## REQUEST
Edit the rows starting at the line that contains "Police (460, 416)" and ending at the line that contains "This document has width=1308, height=924.", replacing "specified" with "listed" and leaving everything else unchanged.

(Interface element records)
+-------+
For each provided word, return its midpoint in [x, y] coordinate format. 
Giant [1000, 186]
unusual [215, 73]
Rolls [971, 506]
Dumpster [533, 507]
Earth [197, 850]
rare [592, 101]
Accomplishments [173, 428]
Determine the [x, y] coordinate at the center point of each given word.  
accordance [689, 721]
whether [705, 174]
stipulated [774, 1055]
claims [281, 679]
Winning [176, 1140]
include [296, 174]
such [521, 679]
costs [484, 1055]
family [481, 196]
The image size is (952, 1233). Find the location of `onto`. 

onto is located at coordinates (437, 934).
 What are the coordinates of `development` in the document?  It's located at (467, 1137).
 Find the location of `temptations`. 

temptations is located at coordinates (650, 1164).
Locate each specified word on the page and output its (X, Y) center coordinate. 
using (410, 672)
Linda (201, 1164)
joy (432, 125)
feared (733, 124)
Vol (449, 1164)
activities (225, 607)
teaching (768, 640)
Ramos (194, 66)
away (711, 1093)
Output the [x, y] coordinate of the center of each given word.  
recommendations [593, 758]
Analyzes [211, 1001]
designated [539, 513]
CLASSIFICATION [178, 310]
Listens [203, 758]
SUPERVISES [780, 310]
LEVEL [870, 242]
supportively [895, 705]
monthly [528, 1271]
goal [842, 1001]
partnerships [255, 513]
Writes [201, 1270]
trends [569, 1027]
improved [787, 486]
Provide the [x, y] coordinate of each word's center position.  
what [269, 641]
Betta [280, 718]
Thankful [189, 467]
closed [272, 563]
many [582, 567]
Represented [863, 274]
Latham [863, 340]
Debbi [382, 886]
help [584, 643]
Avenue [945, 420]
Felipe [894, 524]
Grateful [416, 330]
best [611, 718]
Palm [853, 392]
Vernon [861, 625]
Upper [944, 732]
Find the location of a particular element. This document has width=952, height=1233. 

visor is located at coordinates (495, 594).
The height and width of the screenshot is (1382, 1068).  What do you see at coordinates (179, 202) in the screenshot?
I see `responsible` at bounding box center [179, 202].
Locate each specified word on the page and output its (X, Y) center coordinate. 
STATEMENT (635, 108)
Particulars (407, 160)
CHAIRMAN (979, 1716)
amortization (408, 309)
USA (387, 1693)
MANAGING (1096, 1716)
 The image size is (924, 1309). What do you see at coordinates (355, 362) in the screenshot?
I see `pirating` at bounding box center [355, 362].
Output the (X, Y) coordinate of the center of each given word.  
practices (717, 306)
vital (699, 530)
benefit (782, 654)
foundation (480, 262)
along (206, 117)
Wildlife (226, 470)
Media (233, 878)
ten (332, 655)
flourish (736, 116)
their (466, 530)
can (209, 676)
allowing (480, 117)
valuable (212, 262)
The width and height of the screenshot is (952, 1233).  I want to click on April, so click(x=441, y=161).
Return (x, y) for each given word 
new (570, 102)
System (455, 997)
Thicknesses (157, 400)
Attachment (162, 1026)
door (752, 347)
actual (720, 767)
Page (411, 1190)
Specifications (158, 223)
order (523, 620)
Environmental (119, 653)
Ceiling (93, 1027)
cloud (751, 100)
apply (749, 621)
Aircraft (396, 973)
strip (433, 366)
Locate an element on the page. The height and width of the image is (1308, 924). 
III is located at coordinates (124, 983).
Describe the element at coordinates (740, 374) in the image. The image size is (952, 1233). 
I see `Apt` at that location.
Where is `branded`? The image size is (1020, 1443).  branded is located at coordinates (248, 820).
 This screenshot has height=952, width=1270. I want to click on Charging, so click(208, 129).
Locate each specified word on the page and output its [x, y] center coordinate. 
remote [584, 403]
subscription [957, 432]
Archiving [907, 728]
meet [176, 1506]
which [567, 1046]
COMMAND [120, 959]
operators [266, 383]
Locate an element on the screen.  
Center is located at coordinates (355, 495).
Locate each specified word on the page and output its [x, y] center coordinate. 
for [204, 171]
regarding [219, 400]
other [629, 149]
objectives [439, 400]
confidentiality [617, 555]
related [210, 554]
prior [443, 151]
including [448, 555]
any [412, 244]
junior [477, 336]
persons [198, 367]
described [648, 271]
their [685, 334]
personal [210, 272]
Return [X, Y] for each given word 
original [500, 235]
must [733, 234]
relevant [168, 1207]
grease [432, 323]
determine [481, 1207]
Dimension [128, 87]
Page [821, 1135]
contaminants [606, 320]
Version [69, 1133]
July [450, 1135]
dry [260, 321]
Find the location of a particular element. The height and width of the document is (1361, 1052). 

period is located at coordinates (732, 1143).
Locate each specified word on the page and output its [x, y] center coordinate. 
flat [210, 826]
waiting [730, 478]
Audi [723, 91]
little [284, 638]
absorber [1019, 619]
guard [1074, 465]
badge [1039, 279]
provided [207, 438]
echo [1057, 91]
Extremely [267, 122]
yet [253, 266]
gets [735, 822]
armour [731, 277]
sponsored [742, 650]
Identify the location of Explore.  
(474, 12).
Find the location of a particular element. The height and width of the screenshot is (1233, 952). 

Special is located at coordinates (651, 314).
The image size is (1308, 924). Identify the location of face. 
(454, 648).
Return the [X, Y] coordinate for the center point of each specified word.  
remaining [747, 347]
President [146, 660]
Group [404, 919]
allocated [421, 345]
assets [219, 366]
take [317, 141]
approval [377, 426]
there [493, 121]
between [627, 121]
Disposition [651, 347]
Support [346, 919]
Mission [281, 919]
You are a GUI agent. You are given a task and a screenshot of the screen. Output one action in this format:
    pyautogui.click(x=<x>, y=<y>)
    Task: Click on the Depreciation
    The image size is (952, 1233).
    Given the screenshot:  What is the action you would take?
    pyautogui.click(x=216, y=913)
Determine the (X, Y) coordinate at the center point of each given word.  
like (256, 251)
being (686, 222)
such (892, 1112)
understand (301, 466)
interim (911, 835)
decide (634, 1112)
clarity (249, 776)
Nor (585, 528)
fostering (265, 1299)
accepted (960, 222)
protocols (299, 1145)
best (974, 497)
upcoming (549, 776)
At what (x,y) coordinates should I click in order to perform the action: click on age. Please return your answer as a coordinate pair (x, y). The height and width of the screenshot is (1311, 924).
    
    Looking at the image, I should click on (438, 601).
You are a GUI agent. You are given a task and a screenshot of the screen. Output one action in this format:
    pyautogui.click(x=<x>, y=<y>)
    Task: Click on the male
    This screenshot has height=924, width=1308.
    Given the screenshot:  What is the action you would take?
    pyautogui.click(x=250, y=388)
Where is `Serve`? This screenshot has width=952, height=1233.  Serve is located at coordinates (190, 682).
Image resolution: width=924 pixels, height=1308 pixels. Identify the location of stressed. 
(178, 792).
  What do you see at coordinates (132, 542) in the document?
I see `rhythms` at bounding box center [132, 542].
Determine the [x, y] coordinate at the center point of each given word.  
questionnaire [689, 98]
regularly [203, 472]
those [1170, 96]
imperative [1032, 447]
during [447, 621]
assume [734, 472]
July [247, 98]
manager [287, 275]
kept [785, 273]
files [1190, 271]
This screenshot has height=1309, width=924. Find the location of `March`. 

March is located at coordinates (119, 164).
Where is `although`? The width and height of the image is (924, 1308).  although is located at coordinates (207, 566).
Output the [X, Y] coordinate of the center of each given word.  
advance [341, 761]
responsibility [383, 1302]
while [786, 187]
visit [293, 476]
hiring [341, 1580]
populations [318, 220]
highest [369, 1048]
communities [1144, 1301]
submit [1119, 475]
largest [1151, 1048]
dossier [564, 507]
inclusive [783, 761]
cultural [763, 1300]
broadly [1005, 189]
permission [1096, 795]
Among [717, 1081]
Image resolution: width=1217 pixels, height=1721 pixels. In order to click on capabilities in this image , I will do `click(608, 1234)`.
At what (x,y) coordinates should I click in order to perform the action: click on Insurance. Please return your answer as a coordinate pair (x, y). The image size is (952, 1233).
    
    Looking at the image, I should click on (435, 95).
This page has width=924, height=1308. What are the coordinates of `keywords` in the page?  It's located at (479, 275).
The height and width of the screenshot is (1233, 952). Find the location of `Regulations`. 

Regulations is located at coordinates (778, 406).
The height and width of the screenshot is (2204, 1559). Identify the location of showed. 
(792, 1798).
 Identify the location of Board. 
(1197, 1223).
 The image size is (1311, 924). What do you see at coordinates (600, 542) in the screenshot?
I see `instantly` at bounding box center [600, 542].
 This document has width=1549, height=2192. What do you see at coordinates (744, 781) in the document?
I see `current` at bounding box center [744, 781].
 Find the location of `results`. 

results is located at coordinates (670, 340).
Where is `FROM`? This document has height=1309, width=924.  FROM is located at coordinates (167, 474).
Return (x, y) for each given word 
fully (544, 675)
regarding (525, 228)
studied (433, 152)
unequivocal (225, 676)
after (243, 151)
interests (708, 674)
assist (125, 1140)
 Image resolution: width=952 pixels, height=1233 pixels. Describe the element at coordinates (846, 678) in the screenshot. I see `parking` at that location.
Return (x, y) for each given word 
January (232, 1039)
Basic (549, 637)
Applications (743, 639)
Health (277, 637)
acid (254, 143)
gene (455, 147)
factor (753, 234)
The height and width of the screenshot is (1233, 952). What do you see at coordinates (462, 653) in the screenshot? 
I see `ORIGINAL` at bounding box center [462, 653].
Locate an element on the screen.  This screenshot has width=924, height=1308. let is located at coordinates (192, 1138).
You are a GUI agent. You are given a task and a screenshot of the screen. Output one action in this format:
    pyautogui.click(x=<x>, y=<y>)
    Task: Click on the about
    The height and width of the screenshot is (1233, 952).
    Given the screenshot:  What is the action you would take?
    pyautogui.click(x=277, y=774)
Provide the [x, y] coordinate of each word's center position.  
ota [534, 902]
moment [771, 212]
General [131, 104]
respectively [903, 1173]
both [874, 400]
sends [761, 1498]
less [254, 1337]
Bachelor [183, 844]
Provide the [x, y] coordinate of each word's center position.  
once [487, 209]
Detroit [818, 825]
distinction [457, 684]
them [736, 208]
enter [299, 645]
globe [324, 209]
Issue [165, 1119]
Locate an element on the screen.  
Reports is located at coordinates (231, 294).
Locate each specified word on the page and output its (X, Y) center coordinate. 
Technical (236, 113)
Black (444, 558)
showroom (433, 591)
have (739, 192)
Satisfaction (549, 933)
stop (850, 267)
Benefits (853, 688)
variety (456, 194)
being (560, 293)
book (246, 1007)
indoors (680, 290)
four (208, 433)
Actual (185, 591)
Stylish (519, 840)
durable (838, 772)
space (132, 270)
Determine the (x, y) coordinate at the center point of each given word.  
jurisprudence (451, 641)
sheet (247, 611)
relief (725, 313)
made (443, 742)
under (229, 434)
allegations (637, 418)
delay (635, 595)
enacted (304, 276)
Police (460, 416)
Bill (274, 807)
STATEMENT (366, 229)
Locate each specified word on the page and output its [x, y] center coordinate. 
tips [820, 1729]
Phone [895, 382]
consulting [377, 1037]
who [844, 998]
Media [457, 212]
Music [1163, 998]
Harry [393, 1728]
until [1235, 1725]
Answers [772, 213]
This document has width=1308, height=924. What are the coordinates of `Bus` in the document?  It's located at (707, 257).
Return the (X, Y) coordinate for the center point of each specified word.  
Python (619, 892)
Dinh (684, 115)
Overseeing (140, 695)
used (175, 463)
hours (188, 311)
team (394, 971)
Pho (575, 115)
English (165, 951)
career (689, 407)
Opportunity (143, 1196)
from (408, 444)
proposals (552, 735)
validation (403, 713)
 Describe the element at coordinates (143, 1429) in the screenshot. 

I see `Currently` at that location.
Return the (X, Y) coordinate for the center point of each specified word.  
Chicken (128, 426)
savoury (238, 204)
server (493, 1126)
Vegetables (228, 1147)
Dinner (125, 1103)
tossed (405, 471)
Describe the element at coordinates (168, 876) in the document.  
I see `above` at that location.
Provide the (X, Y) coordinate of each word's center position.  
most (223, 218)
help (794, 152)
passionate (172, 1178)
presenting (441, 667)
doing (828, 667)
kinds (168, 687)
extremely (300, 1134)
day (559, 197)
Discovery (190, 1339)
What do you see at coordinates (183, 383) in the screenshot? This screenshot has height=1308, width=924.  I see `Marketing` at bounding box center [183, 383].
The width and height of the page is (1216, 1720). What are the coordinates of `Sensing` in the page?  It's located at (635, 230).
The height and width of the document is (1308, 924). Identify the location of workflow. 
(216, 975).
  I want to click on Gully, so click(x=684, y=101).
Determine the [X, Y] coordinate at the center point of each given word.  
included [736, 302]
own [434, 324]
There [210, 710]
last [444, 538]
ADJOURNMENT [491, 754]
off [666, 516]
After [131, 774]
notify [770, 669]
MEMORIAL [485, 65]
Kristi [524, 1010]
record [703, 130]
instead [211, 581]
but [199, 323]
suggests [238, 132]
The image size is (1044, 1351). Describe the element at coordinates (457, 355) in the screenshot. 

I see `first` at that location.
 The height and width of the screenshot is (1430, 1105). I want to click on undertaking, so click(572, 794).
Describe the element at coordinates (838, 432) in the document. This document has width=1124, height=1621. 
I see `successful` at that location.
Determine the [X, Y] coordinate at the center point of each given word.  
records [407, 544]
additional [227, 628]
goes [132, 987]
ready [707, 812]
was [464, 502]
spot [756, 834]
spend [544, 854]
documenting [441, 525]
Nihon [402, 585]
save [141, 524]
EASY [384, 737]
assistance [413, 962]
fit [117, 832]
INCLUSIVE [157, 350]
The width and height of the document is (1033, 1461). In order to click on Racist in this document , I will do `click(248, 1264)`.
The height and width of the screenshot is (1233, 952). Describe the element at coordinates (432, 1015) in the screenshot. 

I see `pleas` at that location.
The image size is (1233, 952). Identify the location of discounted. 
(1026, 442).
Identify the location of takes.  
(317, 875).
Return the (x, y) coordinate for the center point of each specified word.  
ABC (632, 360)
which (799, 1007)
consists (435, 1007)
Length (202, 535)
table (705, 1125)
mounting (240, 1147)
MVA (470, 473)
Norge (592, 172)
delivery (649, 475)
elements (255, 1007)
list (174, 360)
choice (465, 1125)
+-------+
## THE ANSWER
Police (460, 416)
Bill (274, 807)
STATEMENT (366, 229)
Locate each listed word on the page and output its [x, y] center coordinate. 
tips [820, 1729]
Phone [895, 382]
consulting [377, 1037]
who [844, 998]
Media [457, 212]
Music [1163, 998]
Harry [393, 1728]
until [1235, 1725]
Answers [772, 213]
This document has width=1308, height=924. What are the coordinates of `Bus` in the document?  It's located at (707, 257).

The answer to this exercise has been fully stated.